Dataset entries
=======

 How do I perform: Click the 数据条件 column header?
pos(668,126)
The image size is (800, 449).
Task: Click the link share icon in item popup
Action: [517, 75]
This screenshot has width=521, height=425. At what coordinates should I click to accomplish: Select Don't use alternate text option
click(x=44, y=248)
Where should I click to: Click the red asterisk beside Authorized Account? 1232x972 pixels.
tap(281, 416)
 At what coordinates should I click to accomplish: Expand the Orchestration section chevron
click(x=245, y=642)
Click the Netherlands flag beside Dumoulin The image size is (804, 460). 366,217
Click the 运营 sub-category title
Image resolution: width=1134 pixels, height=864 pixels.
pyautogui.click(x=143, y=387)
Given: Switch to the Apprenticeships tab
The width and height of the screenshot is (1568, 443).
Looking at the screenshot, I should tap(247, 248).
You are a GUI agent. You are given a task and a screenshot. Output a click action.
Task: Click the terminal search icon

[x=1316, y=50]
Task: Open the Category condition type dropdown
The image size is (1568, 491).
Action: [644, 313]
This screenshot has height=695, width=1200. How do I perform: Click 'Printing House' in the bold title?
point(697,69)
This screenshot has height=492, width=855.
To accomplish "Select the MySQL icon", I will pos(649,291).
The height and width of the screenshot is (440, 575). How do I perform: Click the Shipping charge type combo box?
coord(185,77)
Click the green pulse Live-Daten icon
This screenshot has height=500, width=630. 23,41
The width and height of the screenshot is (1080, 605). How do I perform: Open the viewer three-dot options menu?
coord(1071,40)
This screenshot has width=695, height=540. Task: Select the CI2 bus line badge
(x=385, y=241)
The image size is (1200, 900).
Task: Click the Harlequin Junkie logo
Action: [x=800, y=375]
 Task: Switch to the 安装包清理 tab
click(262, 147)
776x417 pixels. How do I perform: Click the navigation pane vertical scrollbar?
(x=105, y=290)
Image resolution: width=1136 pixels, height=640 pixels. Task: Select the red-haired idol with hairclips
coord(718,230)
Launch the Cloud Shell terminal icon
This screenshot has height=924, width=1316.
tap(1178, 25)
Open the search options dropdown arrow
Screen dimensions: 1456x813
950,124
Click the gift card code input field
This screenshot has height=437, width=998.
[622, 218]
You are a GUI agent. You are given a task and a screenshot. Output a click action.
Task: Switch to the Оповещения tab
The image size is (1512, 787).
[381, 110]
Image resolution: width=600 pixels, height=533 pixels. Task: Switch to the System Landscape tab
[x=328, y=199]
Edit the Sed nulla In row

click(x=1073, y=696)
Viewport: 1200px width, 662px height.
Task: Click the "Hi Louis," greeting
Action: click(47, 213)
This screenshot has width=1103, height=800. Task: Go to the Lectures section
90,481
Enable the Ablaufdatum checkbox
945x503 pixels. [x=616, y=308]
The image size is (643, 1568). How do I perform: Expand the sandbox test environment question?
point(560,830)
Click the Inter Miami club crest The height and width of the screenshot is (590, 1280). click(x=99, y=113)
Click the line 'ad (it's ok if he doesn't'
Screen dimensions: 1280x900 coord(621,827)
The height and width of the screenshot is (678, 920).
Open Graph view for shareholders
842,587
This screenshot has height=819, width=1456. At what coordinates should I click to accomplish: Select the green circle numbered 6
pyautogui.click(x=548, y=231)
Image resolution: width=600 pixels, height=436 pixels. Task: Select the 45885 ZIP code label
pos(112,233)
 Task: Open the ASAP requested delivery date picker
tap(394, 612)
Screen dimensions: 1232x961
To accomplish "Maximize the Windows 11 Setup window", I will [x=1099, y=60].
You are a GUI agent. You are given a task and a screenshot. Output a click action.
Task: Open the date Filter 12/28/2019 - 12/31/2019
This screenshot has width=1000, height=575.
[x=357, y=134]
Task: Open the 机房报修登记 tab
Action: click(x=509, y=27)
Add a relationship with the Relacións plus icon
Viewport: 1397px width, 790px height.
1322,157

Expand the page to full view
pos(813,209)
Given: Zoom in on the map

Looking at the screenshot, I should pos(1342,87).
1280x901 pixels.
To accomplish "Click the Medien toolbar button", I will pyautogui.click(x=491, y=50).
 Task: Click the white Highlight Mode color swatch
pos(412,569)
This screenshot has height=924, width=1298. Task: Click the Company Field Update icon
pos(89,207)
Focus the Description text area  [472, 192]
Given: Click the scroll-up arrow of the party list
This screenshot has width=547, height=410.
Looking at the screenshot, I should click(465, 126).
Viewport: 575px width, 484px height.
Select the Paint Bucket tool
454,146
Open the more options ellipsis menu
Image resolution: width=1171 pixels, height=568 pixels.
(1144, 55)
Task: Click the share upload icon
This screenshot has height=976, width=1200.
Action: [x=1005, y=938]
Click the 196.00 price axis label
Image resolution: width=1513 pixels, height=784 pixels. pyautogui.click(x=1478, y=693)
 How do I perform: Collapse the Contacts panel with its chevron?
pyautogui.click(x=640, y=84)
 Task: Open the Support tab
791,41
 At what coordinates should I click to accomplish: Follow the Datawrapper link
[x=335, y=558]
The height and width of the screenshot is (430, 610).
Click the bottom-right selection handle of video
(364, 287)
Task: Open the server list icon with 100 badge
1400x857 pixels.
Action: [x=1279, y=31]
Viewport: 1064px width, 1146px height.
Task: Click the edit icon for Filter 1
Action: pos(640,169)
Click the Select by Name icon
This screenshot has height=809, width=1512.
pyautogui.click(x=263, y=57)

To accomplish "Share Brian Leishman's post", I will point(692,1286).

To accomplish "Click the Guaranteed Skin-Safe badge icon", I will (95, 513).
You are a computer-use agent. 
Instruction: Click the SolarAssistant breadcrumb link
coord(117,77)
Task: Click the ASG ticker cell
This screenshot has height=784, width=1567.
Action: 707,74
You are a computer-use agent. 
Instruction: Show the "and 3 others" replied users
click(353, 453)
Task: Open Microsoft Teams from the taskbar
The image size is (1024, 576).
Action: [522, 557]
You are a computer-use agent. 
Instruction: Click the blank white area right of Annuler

=======

EXERCISE REQUIREMENTS:
Find the lines above holding the word "will" and show them.

ANSWER TO THIS TASK:
To accomplish "Select the MySQL icon", I will pos(649,291).
To accomplish "Maximize the Windows 11 Setup window", I will [x=1099, y=60].
To accomplish "Click the Medien toolbar button", I will pyautogui.click(x=491, y=50).
To accomplish "Share Brian Leishman's post", I will point(692,1286).
To accomplish "Click the Guaranteed Skin-Safe badge icon", I will (95, 513).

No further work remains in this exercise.